Again, safety issues come to mind: do patients face any unacceptable consequences especially when electrodes have to be implanted into the cortex? Are the medical risks justified by the health benefits? On top of these standard considerations ethical issues discussed with respect to BCIs focus on the building structure of the devices. Since external effectors are in the end controlled by computational algorithms, questions of shared decision-making and responsibility arise [13, 3234]. Who would be responsible for a prosthetic’s movement based on erroneous computational predictions? While some recognize a principle responsibility gap [35], others hold BCIs do not present any challenges with respect to responsibility [36].

With respect to BCI research in Locked-in Syndrome, end of life decisions come to mind. Is it really justified to enrol these patients in research studies or wouldn’t it be better to just let them die [37]? Since self-assessed quality of life is much better than assumed from the outside [38], underestimated quality of life might not be a convincing argument for withholding BCI training [39].

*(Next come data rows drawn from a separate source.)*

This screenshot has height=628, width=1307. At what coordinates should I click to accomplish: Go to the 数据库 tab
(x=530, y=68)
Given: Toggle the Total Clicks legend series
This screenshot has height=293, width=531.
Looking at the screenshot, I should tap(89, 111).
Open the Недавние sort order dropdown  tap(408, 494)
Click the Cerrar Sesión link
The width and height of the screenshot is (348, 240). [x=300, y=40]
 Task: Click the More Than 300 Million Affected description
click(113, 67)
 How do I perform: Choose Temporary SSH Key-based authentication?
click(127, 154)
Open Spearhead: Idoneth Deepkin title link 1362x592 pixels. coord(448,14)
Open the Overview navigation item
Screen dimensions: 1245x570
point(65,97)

In this issue Femke Neijboer and colleagues present results of a survey on the ethical issues of brain-computer interfaces. They conducted this inquiry at the 4th international BCI conference in Asilomar, California 2010 [40]. This study surveys stakeholders’ opinions from within the BCI community. Interestingly, even the experts in this field disagree significantly on the question which device should count as a BCI and which not. Nevertheless, these results include valuable information about the ethical issues BCI technology may raise from the perspective of the BCI scientists themselves. This might help to bridge the somewhat separate discourses on the science and the ethics of these innovative electroceuticals.

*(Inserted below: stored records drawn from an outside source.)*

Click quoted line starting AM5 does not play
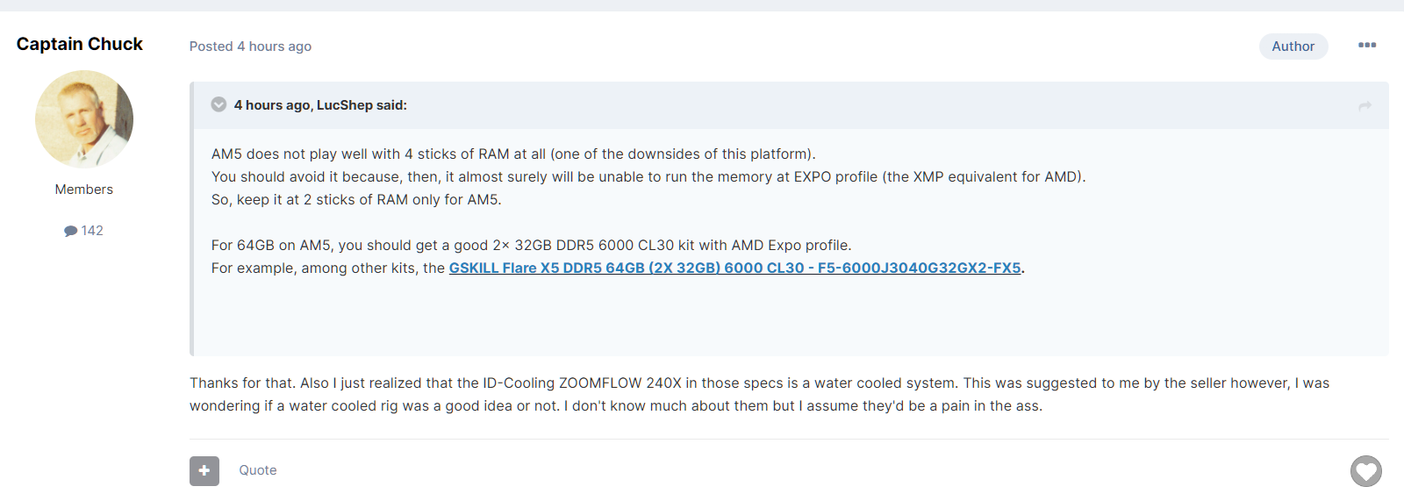The image size is (1404, 501). (513, 154)
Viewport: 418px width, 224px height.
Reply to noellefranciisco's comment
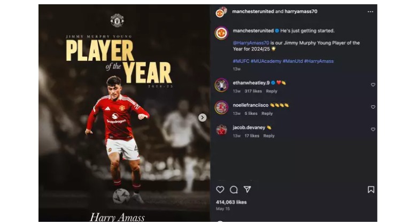(267, 114)
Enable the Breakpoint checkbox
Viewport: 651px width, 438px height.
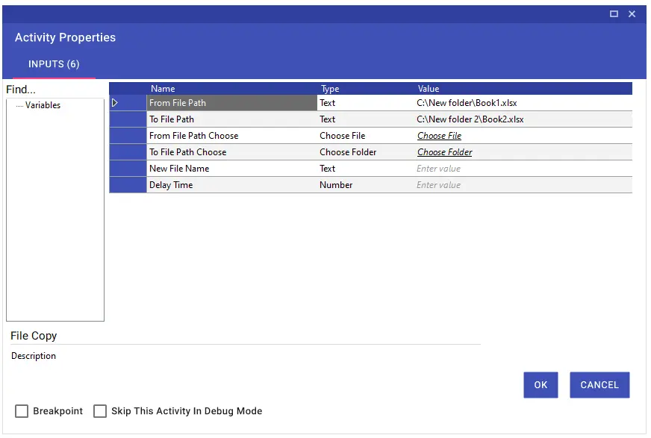coord(22,411)
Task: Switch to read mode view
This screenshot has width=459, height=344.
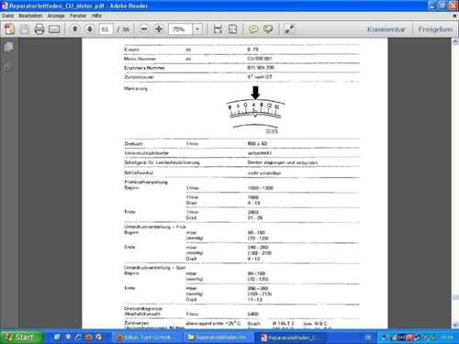Action: click(289, 29)
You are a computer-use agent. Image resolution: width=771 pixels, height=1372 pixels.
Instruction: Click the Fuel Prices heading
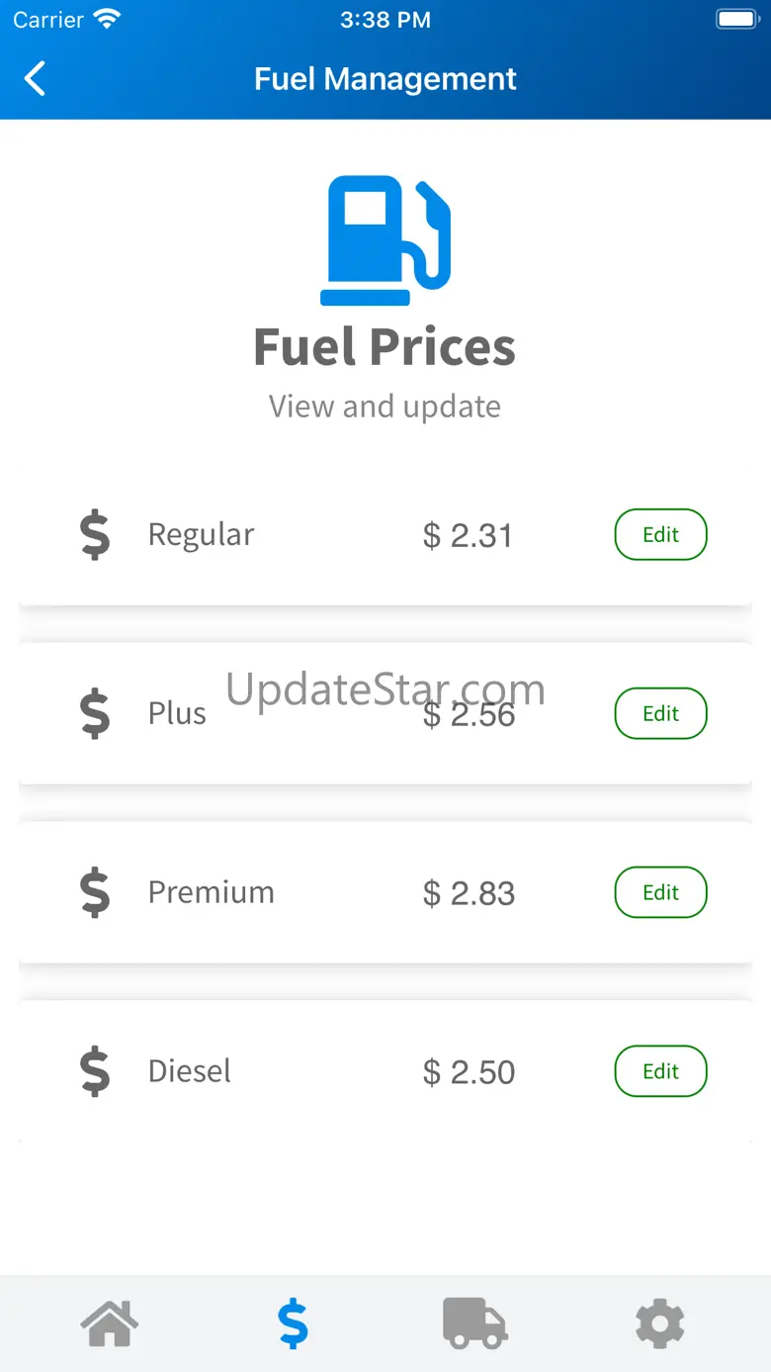(385, 347)
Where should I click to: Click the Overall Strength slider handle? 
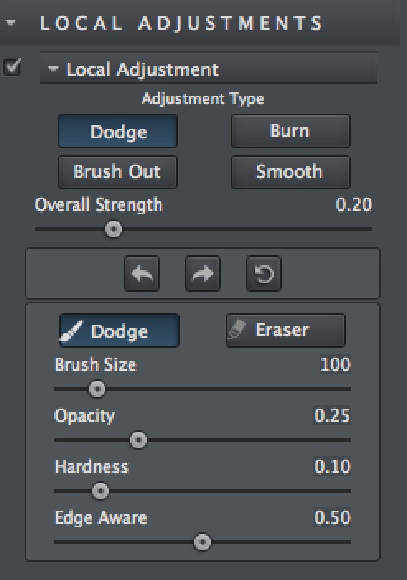pos(114,229)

Miriam Kyselo focuses on a specific BCI application, namely its use for patients with Locked-in Syndrome (LIS). Her philosophical reflections aim to identify the right theoretical framework for interpreting these clinical attempts to increase severely paralysed patients’ abilities to interact with their environment [41]. She critically discusses an interpretation based on a theory of extended cognition [42] and holds that an enactive approach would be more accurate, since the latter focuses on a socially and linguistically embedded understanding of autonomy. BCIs function as a body’s substitution for enabling social exchange and thereby sustaining LIS-patients’ autonomy.

Tom Buller takes BCI technology as a starting point to discuss the criterion of invasiveness [43]. He understands human beings as embodied persons and therefore argues that the skin-and-skull boundary matters normatively. Invasions of this boundary are ethically relevant. This is not contradicted by the extended-mind hypothesis that human minds and cognition can be extended technologically beyond the brain and its surrounding skin-and-skull.

Gregor Wolbring contrasts the typical notion of enhancement as a medical intervention in healthy human beings without therapeutic need with an empirical analysis [44]. His results of a survey among the members of the World federation of the Deaf show that wearable assistive devices might more easily pave the way for human enhancements. Devices developed for restoring species-typical functioning, e.g. the cochlea implant for the hearing impaired, will probably allow the user to outperform species-typical body abilities. In this notion enhancement is no longer solely an off-label use of some therapeutic interventions but a development to be observed within the original target group. Wolbring concludes that a broad discourse within the disability community on possible enhancements is desperately needed to develop guidelines and discuss the goals that drive enhancements.

Karim Jebari discusses ethical concerns of the wide-spread use of brain-machine interface in everyday life [45]. He focuses on the aspects of privacy and autonomy and identifies both the potential to undermine and to enhance privacy as well as autonomy. Therefore he calls for thorough regulations to prevent unwanted effects while promoting the ethically desirable.